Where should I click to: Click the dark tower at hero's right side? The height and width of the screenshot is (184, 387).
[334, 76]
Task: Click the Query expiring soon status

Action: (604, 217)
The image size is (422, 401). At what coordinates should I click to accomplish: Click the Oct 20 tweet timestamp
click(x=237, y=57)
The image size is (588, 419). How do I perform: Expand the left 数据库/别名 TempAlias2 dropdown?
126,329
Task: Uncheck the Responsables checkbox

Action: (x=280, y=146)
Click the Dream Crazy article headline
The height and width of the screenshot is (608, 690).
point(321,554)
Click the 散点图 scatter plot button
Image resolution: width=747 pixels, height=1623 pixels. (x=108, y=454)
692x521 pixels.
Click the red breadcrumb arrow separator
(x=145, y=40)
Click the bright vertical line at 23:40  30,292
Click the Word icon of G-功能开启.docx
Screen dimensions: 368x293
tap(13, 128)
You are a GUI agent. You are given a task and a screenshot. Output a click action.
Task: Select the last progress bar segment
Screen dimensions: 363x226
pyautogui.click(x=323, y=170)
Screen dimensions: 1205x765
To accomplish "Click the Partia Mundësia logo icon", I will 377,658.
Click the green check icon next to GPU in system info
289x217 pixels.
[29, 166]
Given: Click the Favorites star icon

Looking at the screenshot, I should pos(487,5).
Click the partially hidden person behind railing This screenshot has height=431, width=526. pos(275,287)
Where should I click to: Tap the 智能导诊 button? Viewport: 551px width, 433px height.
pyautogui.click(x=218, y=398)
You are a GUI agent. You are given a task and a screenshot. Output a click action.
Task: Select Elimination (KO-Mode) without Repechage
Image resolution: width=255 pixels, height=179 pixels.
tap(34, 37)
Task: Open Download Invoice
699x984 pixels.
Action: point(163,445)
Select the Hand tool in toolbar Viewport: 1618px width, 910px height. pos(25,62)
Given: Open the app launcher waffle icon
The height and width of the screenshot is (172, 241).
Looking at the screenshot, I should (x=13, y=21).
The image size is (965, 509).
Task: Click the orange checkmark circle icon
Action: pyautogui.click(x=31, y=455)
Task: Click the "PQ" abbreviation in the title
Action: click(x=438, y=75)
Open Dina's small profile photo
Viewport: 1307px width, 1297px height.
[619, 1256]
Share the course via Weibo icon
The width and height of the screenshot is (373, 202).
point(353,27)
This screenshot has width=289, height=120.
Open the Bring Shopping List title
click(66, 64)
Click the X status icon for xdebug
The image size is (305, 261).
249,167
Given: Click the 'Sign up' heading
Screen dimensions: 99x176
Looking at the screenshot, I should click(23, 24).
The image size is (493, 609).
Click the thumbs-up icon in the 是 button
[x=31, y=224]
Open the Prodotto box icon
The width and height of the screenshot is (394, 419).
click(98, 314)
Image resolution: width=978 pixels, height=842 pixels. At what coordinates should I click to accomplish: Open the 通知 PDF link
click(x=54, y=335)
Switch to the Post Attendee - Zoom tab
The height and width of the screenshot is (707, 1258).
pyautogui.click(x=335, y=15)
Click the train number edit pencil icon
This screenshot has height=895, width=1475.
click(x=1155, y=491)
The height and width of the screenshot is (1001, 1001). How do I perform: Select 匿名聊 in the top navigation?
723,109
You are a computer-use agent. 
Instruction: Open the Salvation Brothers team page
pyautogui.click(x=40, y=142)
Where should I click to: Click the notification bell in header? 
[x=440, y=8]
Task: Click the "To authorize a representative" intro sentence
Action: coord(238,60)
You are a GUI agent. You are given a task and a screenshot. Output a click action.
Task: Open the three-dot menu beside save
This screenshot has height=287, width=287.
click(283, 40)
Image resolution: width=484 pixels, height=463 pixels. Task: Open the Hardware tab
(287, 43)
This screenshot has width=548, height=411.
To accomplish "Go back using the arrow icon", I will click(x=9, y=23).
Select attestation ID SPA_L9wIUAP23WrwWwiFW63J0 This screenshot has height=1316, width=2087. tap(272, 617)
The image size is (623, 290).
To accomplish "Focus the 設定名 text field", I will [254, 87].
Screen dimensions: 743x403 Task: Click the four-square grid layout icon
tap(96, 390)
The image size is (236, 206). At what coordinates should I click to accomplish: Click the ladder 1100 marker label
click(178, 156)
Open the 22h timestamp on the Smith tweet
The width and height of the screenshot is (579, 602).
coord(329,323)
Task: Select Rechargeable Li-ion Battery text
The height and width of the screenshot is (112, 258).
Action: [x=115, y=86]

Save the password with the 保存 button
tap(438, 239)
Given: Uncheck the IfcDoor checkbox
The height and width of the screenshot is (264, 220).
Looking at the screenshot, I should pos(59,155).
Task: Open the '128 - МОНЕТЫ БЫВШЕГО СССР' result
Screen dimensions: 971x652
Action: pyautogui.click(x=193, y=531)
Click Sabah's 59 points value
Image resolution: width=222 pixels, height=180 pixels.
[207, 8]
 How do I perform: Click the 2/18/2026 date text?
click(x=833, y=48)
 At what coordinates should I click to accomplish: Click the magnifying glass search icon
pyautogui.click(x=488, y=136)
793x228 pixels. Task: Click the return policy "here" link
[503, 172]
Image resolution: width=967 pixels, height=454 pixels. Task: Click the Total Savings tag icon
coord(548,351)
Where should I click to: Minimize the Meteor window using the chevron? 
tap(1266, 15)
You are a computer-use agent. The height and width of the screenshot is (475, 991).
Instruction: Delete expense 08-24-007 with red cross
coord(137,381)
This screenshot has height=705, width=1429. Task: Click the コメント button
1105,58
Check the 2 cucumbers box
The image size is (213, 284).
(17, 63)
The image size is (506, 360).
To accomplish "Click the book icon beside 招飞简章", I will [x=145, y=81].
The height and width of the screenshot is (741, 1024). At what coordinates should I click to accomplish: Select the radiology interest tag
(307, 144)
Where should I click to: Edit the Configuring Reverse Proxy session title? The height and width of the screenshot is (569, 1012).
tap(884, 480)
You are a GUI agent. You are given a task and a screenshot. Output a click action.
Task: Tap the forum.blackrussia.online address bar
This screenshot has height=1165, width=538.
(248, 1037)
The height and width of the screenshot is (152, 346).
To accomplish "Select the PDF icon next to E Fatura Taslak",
○ ○ ○ ○
- EXERCISE
Return, from the entries, each line that holds "computer".

- COMPLETED TASK
You are a computer-use agent. 
You are a computer-use agent. The height and width of the screenshot is (475, 991).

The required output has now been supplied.